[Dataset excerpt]
%%
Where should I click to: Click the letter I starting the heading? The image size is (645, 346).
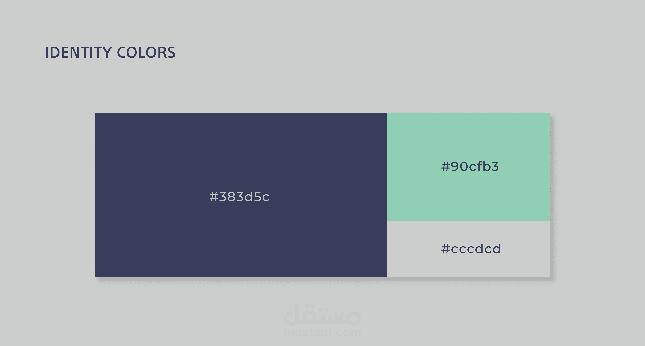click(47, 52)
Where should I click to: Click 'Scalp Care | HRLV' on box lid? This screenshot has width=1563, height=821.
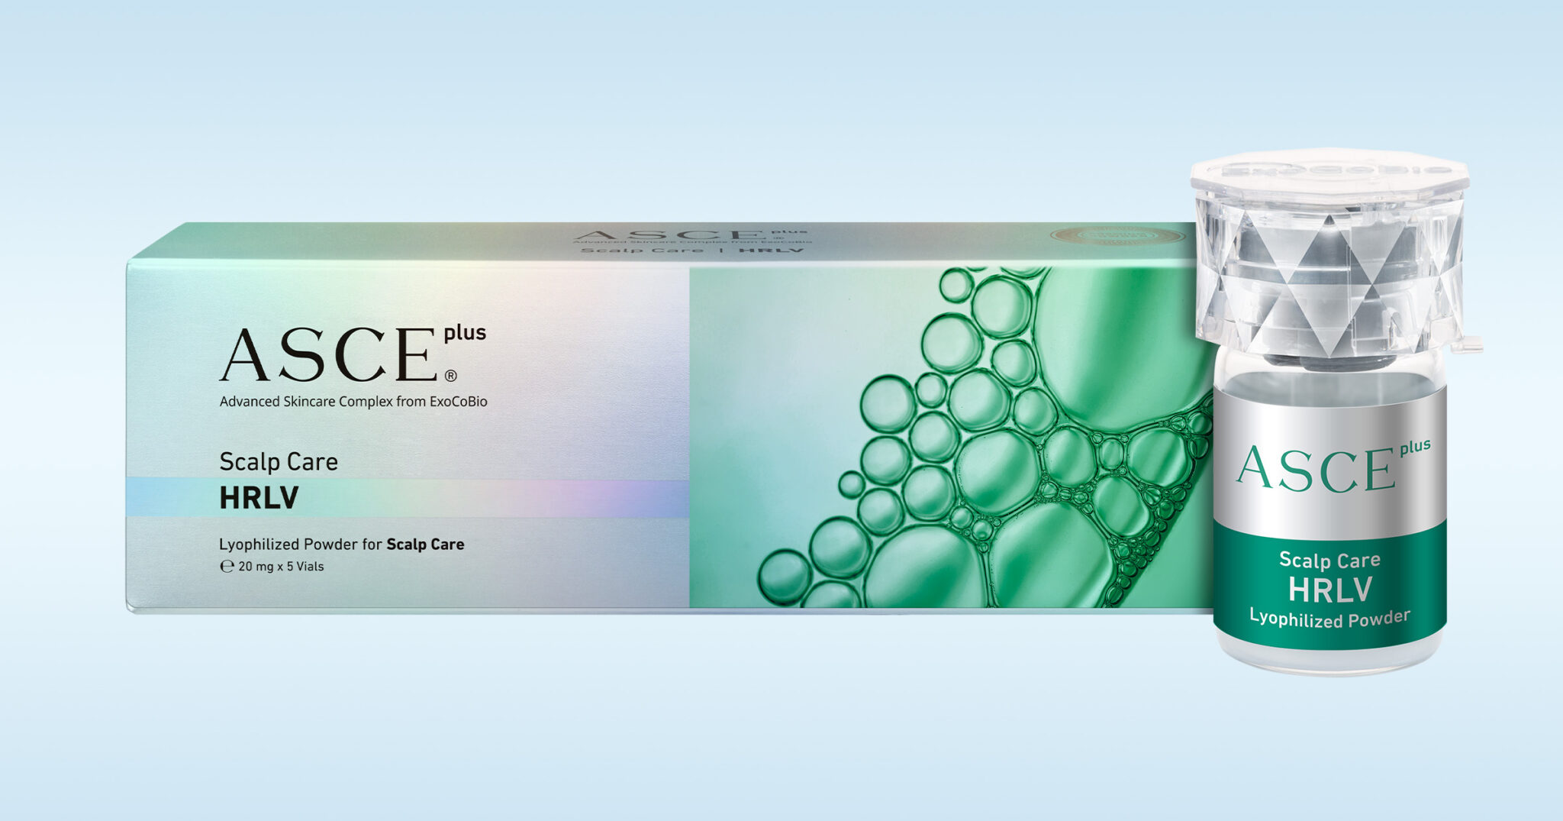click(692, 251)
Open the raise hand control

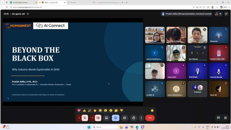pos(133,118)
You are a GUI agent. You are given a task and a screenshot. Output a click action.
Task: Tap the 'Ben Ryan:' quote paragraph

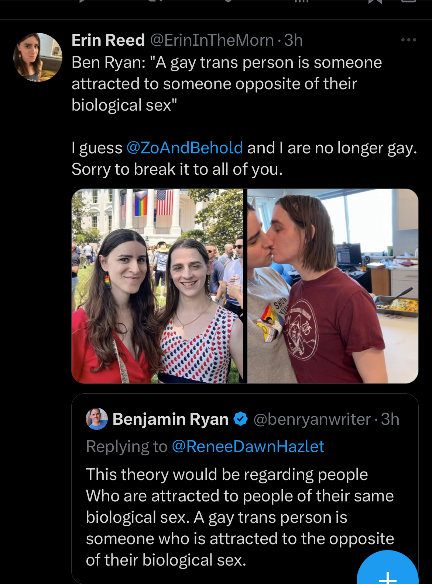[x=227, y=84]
%%
The problem →
Starting at the line containing "Open the raise hand control" and ending at the end of the data above, rewrite every line, requests included, with each coordinate in the answers shifted by -102. Omit the pictures.

Result →
Open the raise hand control

pos(31,16)
You are a GUI agent. You are given a task and a screenshot. Output a click action.
Task: Tap the 'Ben Ryan:' quote paragraph

[x=125, y=-18]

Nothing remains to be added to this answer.